───── DATA FOR THIS EXERCISE

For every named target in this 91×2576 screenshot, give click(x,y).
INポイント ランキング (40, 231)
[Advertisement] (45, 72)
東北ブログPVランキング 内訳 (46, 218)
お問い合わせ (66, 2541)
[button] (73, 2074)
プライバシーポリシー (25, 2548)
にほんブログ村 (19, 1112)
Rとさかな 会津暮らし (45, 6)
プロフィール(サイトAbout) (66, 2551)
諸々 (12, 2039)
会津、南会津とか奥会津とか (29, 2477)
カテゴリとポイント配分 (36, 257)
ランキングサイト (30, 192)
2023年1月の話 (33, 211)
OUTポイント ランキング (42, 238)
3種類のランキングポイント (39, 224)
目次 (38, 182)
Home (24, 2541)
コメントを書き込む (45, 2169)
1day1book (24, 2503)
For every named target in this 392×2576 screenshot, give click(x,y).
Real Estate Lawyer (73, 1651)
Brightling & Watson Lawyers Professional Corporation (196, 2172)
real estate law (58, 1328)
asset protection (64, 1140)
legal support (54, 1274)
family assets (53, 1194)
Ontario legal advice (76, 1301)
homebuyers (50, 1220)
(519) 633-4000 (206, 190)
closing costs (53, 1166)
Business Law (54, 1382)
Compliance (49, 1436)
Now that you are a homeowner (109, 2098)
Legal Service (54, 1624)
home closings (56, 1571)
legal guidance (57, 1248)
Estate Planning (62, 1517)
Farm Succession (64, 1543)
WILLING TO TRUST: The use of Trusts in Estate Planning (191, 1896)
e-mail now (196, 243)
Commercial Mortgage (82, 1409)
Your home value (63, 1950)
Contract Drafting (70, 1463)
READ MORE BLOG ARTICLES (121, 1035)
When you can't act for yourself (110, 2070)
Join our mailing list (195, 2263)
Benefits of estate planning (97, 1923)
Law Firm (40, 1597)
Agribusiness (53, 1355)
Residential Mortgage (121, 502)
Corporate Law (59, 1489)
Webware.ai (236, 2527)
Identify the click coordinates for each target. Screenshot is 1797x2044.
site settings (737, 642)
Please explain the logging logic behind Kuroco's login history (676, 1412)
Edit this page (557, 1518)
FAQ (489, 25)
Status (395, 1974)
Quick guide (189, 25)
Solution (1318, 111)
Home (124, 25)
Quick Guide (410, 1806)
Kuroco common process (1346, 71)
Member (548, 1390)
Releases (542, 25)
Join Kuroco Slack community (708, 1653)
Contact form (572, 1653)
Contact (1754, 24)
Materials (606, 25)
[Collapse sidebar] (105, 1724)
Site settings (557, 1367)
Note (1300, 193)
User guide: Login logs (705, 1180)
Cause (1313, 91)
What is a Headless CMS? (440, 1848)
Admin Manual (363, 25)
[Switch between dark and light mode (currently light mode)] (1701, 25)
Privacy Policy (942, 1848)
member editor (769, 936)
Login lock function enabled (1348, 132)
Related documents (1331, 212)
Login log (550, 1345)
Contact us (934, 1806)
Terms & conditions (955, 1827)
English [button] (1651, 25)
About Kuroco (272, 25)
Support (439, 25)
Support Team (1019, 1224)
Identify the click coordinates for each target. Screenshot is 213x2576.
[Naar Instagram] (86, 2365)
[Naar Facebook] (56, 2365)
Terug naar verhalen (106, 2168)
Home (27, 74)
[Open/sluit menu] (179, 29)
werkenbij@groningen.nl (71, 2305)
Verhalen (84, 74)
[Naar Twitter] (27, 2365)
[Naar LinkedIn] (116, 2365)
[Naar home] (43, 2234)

──────────

THE TASK:
Repeat the entries above verbatim, but only from the line that has "Commercial Mortgage (82, 1409)" down to the line that has "Join Kuroco Slack community (708, 1653)", inclusive.

OUTPUT OF THE TASK:
Commercial Mortgage (82, 1409)
Your home value (63, 1950)
Contract Drafting (70, 1463)
READ MORE BLOG ARTICLES (121, 1035)
When you can't act for yourself (110, 2070)
Join our mailing list (195, 2263)
Benefits of estate planning (97, 1923)
Law Firm (40, 1597)
Agribusiness (53, 1355)
Residential Mortgage (121, 502)
Corporate Law (59, 1489)
Webware.ai (236, 2527)
Identify the click coordinates for each target. Screenshot is 1797x2044.
site settings (737, 642)
Please explain the logging logic behind Kuroco's login history (676, 1412)
Edit this page (557, 1518)
FAQ (489, 25)
Status (395, 1974)
Quick guide (189, 25)
Solution (1318, 111)
Home (124, 25)
Quick Guide (410, 1806)
Kuroco common process (1346, 71)
Member (548, 1390)
Releases (542, 25)
Join Kuroco Slack community (708, 1653)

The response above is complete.